■ What needs to be done
The expected output is exactly the lines below, starting at the line with "Given: Filter requests by Img type" and ending at the line with "Task: Reset the Blurriness parameter", both included; no other line belongs in it.

■ Supplied material
┌────────
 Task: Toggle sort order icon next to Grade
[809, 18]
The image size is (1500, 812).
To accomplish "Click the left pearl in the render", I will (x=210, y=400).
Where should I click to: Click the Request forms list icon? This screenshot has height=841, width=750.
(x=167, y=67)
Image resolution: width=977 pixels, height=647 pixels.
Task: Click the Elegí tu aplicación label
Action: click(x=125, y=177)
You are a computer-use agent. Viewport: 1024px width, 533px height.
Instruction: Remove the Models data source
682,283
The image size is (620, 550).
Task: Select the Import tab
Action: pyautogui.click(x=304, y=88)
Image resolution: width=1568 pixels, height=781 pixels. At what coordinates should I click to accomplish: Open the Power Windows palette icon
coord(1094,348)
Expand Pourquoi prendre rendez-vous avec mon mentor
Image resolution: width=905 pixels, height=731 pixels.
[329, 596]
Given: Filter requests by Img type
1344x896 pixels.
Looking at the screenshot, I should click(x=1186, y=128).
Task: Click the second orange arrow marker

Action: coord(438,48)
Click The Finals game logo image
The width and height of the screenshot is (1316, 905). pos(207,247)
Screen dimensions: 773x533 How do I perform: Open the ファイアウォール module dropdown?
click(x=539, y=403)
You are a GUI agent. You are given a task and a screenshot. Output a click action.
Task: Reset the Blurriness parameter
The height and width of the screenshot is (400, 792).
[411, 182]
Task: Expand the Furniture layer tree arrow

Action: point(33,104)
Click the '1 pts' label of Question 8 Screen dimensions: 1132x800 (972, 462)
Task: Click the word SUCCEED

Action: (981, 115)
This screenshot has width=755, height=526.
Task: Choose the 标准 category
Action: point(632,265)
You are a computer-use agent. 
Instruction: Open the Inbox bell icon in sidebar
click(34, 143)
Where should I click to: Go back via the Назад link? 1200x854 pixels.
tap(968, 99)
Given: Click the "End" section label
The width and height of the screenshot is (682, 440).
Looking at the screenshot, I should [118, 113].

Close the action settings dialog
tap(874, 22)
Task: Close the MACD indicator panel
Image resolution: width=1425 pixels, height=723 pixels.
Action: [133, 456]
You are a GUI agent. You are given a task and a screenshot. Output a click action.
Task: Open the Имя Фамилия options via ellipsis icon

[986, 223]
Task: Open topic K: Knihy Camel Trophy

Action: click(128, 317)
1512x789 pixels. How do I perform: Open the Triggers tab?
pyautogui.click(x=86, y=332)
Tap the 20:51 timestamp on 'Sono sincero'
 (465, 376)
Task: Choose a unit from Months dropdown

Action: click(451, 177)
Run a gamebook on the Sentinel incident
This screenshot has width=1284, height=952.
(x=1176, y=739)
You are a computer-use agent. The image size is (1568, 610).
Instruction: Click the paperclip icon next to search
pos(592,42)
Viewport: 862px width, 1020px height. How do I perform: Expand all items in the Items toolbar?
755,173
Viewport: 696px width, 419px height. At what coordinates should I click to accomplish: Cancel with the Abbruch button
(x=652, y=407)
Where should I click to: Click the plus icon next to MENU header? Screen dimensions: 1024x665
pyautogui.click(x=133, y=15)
└────────
■ Answer for the task
Given: Filter requests by Img type
1344x896 pixels.
Looking at the screenshot, I should click(x=1186, y=128).
Task: Click the second orange arrow marker

Action: coord(438,48)
Click The Finals game logo image
The width and height of the screenshot is (1316, 905). pos(207,247)
Screen dimensions: 773x533 How do I perform: Open the ファイアウォール module dropdown?
click(x=539, y=403)
You are a GUI agent. You are given a task and a screenshot. Output a click action.
Task: Reset the Blurriness parameter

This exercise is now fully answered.